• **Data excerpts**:
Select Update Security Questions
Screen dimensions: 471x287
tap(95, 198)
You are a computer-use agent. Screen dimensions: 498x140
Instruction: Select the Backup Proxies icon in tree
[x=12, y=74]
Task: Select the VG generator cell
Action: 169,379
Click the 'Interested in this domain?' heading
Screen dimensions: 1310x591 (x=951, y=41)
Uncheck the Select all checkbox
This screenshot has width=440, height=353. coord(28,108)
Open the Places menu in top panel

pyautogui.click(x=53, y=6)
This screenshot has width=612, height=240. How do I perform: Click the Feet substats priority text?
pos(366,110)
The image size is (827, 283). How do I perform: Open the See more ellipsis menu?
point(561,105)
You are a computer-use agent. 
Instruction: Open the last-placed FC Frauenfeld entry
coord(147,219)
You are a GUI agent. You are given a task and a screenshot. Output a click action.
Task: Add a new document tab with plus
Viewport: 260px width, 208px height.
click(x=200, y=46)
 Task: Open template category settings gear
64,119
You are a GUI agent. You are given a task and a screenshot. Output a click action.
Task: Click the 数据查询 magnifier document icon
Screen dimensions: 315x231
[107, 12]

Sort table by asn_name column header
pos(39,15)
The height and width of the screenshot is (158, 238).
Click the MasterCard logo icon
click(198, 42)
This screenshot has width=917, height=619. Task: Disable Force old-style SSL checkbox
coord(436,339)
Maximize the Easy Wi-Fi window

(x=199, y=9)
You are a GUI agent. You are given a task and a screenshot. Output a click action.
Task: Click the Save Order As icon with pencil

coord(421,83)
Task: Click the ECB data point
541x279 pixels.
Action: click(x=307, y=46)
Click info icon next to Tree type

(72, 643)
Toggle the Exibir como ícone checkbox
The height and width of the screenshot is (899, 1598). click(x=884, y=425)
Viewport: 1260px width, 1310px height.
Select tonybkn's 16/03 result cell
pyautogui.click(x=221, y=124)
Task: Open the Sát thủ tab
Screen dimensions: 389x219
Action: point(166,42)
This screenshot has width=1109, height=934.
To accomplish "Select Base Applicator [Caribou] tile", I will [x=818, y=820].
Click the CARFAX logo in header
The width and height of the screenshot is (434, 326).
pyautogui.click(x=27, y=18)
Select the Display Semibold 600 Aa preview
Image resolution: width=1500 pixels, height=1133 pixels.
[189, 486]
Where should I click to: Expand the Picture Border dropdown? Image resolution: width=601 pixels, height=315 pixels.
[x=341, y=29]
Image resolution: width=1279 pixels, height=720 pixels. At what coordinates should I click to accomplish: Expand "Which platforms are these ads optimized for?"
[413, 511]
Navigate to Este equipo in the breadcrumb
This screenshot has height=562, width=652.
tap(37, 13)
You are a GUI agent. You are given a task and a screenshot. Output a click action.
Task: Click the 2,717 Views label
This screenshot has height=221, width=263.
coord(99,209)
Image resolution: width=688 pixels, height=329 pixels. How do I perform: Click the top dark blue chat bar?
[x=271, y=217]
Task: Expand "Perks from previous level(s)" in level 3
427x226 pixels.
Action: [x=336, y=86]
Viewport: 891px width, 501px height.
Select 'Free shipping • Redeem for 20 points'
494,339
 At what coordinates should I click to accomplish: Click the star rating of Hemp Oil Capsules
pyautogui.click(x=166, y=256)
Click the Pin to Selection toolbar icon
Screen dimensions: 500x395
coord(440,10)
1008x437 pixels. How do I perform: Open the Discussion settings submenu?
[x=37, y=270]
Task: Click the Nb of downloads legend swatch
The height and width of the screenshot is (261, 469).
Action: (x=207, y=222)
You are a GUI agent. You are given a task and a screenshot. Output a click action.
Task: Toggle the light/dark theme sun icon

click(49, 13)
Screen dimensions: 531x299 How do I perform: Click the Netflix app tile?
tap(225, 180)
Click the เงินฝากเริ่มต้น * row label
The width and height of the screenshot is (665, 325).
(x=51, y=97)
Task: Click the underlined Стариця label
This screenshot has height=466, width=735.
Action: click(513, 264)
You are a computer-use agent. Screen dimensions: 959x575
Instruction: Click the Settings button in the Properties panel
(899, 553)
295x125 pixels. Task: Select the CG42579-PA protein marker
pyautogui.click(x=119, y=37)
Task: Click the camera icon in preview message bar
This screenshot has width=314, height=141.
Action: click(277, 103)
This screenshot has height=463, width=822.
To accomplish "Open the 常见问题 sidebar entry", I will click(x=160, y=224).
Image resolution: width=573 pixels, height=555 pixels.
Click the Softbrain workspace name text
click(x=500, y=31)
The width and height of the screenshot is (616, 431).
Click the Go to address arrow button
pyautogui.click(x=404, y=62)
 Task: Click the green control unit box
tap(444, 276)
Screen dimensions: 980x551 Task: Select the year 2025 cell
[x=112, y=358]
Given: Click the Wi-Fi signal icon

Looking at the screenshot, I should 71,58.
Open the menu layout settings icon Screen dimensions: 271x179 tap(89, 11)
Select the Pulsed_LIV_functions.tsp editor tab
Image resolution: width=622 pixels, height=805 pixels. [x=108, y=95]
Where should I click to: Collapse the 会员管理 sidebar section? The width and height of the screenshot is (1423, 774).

• **EXERCISE REQUIREMENTS**: Filter the data above, keeping only lines that include the string "document".

• **EXPECTED ANSWER**:
Task: Add a new document tab with plus
Task: Click the 数据查询 magnifier document icon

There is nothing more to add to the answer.